— START Raw data —

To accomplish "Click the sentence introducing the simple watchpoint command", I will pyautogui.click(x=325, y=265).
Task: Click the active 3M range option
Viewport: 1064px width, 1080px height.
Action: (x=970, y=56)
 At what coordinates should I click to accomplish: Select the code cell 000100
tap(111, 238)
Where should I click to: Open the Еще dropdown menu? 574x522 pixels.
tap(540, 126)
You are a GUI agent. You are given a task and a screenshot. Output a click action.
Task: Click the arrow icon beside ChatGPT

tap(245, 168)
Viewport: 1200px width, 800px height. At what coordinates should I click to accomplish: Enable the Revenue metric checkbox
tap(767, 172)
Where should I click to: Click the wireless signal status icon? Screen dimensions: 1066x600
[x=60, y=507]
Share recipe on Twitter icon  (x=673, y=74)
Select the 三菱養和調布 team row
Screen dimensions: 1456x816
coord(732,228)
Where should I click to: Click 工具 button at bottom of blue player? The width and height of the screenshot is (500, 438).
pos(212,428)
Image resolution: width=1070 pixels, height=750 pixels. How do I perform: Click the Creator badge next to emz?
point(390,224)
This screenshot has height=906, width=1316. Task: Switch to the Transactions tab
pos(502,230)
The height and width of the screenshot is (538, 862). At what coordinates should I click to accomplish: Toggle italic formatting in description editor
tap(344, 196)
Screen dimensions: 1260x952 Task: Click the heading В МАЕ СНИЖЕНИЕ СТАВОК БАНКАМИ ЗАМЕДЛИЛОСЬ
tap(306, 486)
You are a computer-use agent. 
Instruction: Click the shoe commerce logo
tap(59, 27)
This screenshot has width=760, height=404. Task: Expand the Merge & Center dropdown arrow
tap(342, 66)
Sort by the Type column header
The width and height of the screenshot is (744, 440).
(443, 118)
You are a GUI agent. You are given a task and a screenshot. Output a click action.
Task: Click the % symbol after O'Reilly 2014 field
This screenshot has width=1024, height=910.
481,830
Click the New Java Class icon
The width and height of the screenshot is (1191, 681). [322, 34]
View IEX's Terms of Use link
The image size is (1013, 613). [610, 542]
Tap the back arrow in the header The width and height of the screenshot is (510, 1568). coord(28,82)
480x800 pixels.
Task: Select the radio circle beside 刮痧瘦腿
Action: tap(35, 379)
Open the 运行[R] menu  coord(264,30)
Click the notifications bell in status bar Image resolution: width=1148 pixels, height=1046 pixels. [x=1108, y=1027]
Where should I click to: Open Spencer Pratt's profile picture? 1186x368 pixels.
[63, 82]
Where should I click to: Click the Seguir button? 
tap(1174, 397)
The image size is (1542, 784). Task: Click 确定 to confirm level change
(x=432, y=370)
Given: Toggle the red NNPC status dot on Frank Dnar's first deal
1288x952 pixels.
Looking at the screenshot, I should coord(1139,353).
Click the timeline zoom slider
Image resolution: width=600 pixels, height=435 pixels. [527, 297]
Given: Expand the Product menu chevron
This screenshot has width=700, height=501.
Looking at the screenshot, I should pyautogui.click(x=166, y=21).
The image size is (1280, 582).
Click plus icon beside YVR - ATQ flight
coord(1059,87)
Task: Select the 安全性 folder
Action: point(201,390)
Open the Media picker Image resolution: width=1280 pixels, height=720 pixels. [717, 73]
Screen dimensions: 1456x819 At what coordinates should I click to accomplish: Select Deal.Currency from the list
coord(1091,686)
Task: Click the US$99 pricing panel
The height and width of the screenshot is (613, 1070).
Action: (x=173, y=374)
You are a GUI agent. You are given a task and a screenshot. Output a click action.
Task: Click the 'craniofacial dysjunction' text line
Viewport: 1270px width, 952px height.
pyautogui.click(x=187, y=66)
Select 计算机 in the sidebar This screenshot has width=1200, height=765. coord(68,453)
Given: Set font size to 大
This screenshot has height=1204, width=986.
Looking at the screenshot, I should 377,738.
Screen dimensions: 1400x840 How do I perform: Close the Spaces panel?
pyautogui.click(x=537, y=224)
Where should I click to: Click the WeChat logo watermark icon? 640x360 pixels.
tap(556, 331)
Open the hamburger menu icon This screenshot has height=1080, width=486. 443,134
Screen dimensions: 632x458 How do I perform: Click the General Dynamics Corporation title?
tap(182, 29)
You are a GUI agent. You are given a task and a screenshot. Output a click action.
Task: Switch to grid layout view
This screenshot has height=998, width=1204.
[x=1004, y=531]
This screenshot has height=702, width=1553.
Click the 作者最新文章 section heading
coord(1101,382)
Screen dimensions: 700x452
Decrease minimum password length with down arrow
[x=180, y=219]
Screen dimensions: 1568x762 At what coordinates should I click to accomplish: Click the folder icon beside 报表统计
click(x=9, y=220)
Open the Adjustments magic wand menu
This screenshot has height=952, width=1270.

— END Raw data —

*Problem to solve*
Reproduce the part of the records that opens with the line containing "Select the 三菱養和調布 team row" and closes with the line containing "The width and height of the screenshot is (1191, 681).", changing "italic" to "bold" and leaving everything else unchanged.

*Result of this exercise*
Select the 三菱養和調布 team row
Screen dimensions: 1456x816
coord(732,228)
Where should I click to: Click 工具 button at bottom of blue player? The width and height of the screenshot is (500, 438).
pos(212,428)
Image resolution: width=1070 pixels, height=750 pixels. How do I perform: Click the Creator badge next to emz?
point(390,224)
This screenshot has height=906, width=1316. Task: Switch to the Transactions tab
pos(502,230)
The height and width of the screenshot is (538, 862). At what coordinates should I click to accomplish: Toggle bold formatting in description editor
tap(344, 196)
Screen dimensions: 1260x952 Task: Click the heading В МАЕ СНИЖЕНИЕ СТАВОК БАНКАМИ ЗАМЕДЛИЛОСЬ
tap(306, 486)
You are a computer-use agent. 
Instruction: Click the shoe commerce logo
tap(59, 27)
This screenshot has width=760, height=404. Task: Expand the Merge & Center dropdown arrow
tap(342, 66)
Sort by the Type column header
The width and height of the screenshot is (744, 440).
(443, 118)
You are a GUI agent. You are given a task and a screenshot. Output a click action.
Task: Click the % symbol after O'Reilly 2014 field
This screenshot has width=1024, height=910.
481,830
Click the New Java Class icon
The width and height of the screenshot is (1191, 681). [322, 34]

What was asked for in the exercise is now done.